Bowden’s Worst Free Agent Signings

  • 2007: Austin Kearns 3yr $16.5M
  • 2008: Paul Lo Duca 1yr $5M
  • 2008: Rob Mackowiak 1yr $1.5M
  • 2008: Johnny Estrada 1yr $1.25M
  • 2008: Cristian Guzman 2yr extension $16M
  • 2009: Daniel Cabrera 1yr $2.6M

2008 was as bad as 2007 was good for Bowden.  Nearly every move he made back-fired, some spectacularly.  Paul Lo Duca hadn’t been signed for a week when his name showed up prominently in the Mitchell Report; he was released before July.  Rob Mackowiak and Johnny Estrada were just stealing money; its still not clear what Bowden saw in these guys.  I hated the Kearns deal, never understood what Bowden saw in the guy.  Daniel Cabrera was so bad for us it was almost comical, and it was a relief when we DFA’d him after 8 starts.
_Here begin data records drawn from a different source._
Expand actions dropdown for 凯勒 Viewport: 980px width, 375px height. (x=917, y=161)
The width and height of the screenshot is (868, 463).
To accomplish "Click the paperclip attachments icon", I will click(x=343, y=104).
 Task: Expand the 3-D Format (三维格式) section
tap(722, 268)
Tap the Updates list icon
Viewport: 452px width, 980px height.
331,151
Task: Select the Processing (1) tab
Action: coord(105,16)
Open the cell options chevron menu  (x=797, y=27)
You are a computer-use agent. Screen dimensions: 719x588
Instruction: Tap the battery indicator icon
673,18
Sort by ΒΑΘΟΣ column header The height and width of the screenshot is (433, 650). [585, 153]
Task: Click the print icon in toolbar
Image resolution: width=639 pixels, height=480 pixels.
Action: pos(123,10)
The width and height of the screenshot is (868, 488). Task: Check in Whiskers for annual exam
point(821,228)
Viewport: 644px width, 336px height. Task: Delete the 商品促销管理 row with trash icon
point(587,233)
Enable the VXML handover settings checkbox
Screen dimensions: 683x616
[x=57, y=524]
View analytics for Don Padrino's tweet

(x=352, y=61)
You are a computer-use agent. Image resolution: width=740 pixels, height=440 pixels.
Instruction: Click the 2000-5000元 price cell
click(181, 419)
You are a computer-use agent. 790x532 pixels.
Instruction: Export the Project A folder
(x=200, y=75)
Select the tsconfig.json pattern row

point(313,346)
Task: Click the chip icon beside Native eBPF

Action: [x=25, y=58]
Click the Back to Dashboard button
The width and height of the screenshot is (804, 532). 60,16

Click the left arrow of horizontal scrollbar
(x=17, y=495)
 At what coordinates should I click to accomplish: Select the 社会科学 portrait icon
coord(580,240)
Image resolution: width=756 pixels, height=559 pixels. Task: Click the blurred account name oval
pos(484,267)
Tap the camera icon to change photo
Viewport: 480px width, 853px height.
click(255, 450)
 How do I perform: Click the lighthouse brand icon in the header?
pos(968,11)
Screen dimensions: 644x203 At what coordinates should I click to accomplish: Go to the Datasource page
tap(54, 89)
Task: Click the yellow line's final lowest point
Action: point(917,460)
But the worst FA signing has to the Guzman extension.  He seemed decent enough after coming back from an injury that cost him all of 2005 and most of 2006, but Bowden inexplicably extended him for 2 years for the same amount of money that he had earned the previous four … and almost immediately his production tailed off.   Its not that Guzman was that BAD in 2009 and 2010, its just that he was so vastly overpaid for what he gave the team.  We flipped him for two minor league pitchers, he promptly hit .152 in 15 games for Texas and he was out of the league.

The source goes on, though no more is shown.